While farm activity largely remained unaffected by the lockdown, factors such as return of migrants to their native places buoyed rural demand. The humid weather also added its bit to boosting domestic consumption on all-India basis as people still largely remain indoors and work from home, prompting households to run air-conditioners for longer.

Analysis of supply data from the national grid operator by rating agency ICRA shows power consumption hitting nearly 98 per cent of the pre-Covid level in August, up from 97 per cent in July. Demand in northern and eastern states grew between 6 per cent and 13 per cent in July, while those in large industrial states in the western and southern regions fell in the same range on slow recovery in industrial activity and renewed lockdowns.

High on agriculture, rural demand driving up power consumption

“A combination of factors is driving rural demand. One is agriculture, which was not much affected by the lockdown and grew 3.4 per cent even while the economy shrank 23.9 per cent in the first quarter. The return of migrants to their native places has added to rural consumption, helped by household electrification and improved supply,” Girishkumar Kadam, ICRA sector head and vice-president, corporate ratings, told TOI.

On all-India basis, the humid weather is also aiding domestic demand. “Families are still largely staying indoors and working from home,” Kadam said, adding that people were running air-conditioners for longer hours.

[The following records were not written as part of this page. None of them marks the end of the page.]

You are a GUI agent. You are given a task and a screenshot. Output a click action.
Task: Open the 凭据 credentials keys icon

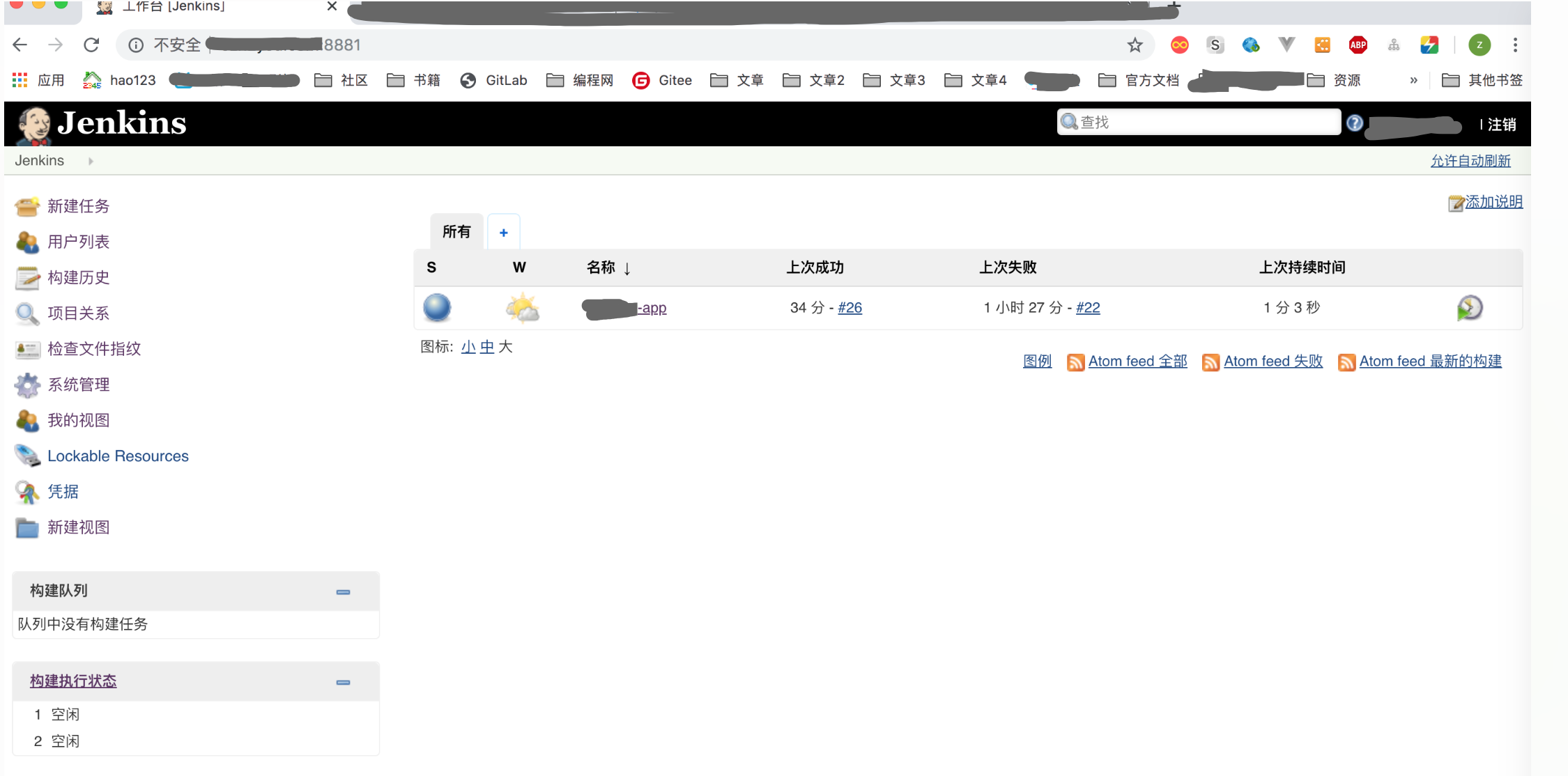[27, 492]
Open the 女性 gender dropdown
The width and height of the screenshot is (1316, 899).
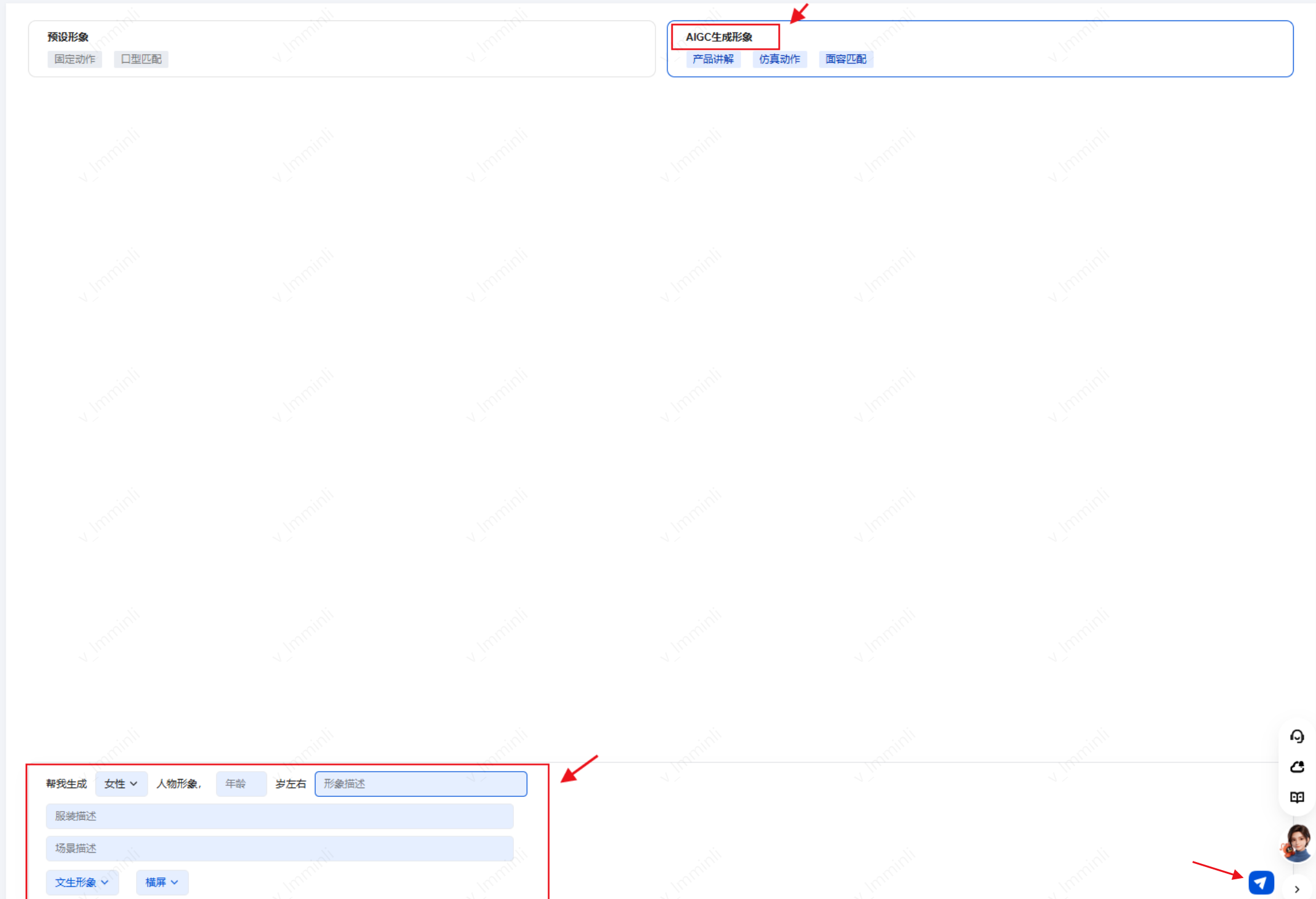click(121, 783)
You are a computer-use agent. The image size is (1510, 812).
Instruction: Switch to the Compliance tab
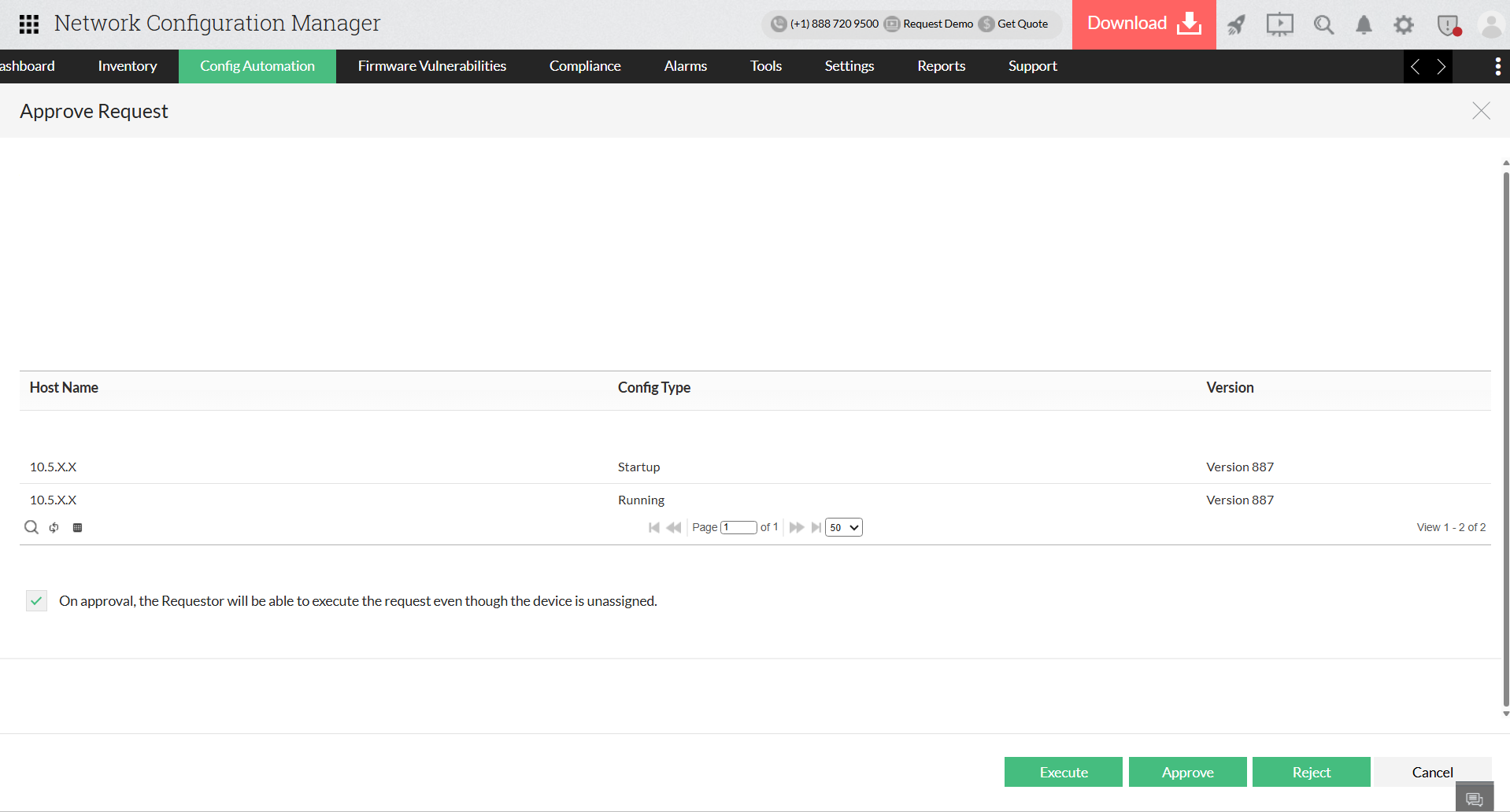[584, 66]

“But rise in rural or domestic demand is not enough for discoms (distribution companies) to make up for tepid demand from high tariff-paying commercial and industrial (C&I) consumers,” he said.

Other analysts said demand for electricity from industry will rise only after the flow of material and products stabilise once ready stocks at factories and supply depots are gone and there are no local lockdowns.

The decline in demand has adversely impacted revenue and cash flow of discoms, especially when the bulk of the consumption decline has come from high tariff-paying industrial and commercial consumers.

The countrywide lockdown imposed to check the spread of coronavirus knocked off all-India power demand by 13 per cent in the first four months of the current financial year. While the monthly demand recovered to 112 billion units in July, it was lower than the comparable year-ago period.